Excerpted passage: Begin
From delivering babies to commanding battalions, she became the face of resistance, dignity, and defiance in the fight against colonial rule
Lakshmi Swaminadhan was no ordinary woman. Born in 1914 into a politically conscious family in Madras, she inherited her fiery spirit from her mother, Ammu Swaminadhan, a suffragist and social reformer. Lakshmi questioned caste prejudice before most girls her age could even pronounce the word.
When the time came, she again broke norms by walking out of a failed marriage and pursuing a career in medicine, graduating as a doctor at a time when few Indian women dared to do so.
But her white coat was never her final identity. The young doctor was destined not for the comfort of clinics but for the battlegrounds of history.
(Credit: The Statesman)
In 1940, Lakshmi left India for Singapore, where she operated a clinic for migrant Indian workers. Fate intervened when the Japanese invaded in 1942, and the winds of revolution grew stronger than ever. Indian POWs and expatriates united under the Indian Independence League, and Lakshmi joined their cause, treating wounded prisoners and attending underground meetings.
Then came the moment that changed everything: Netaji Subhas Chandra Bose arrived in Singapore in July 1943. Lakshmi requested to join him—not as a medic, but as a fighter. Inspired by the Rani of Jhansi, he raised an all-women infantry regiment. He named it after the queen who had once charged into battle with a sword and her child on her back.
Excerpted passage: End
**Work instruction A**
According to the profile of Lakshmi Swaminadhan, what did she run in Singapore after leaving India in 1940?
**Work instruction B**
Write the next part of the profile of Lakshmi Swaminadhan, picking up after its last sentence.
Supplied information: Begin
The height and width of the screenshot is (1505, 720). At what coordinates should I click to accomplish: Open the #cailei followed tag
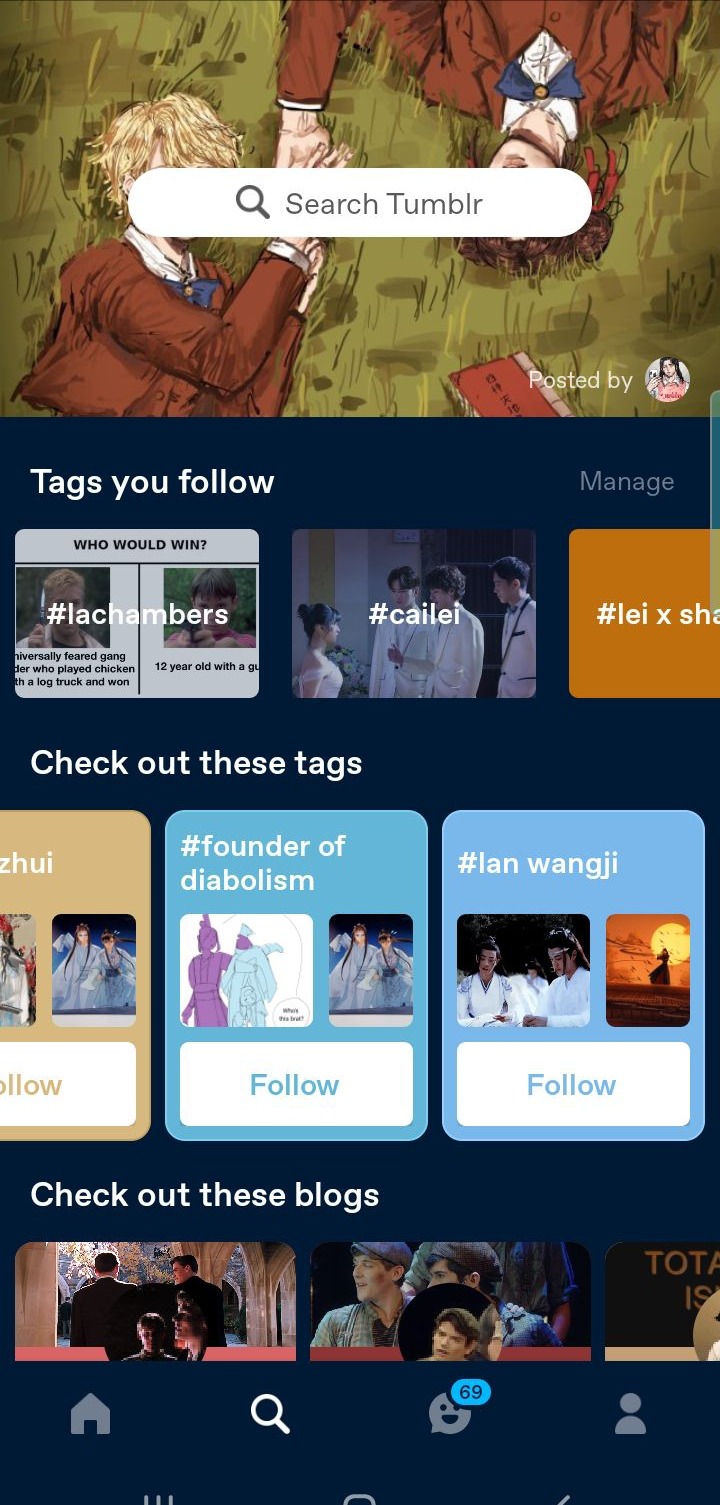click(414, 613)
Supplied information: End
**Reply A**
A clinic for migrant Indian workers.

**Reply B**
And Lakshmi became its commander.
As Captain Lakshmi, she led over 1,000 women into military training—drilling, marching, and mastering arms. The regiment became a symbol of fierce patriotism, and for the first time, colonial officers were terrified not just of men with rifles, but women with purpose. She wasn't a token leader—she strategised, commanded, and inspired.
In 1944, the INA's campaign moved to the Burmese front. Though the advance faltered and the INA suffered setbacks, Lakshmi's courage never wavered. Arrested by British forces in 1945, she endured over a year of imprisonment. But the icon had already been forged.
(Credit: Madrascourier)
After her release, Lakshmi returned to a divided India, devastated by Partition. She married INA officer Prem Kumar Sahgal and settled in Kanpur, where she began a new chapter—this time as a healer of social wounds.
Whether it was the flood of refugees in 1947, the ravaged survivors of the 1971 Bangladesh war, or the chaos of the Bhopal gas tragedy, Lakshmi was there. Medical kit in hand. Always first in line. She worked among the poorest and angriest, organising relief camps and raising her voice against oppression.
A committed Marxist, Sahgal joined the Communist Party in 1971, served in the Rajya Sabha, and helped establish the All India Democratic Women's Association in 1981. She campaigned for gender rights, justice, and secularism—marching in protest against Miss World in 1996 and calming communal violence in Kanpur after the 1984 anti-Sikh riots.
She contested the 2002 Presidential election not to win, but to remind a nation of its forgotten revolutionaries.
Until the age of 92, Captain Lakshmi continued to treat patients. Her clinic in Kanpur never closed. She believed service was not a role—it was a duty.
(Credit: Biharprabha )
Awarded the Padma Vibhushan in 1998, Lakshmi Sahgal remains a towering figure of India's revolutionary history and humanitarian present. She did not seek praise; she sought freedom. And when that battle ended, she fought for justice.
She wielded both the scalpel and the sword. A woman of steel who never stopped walking the more challenging path—because she believed India deserved better.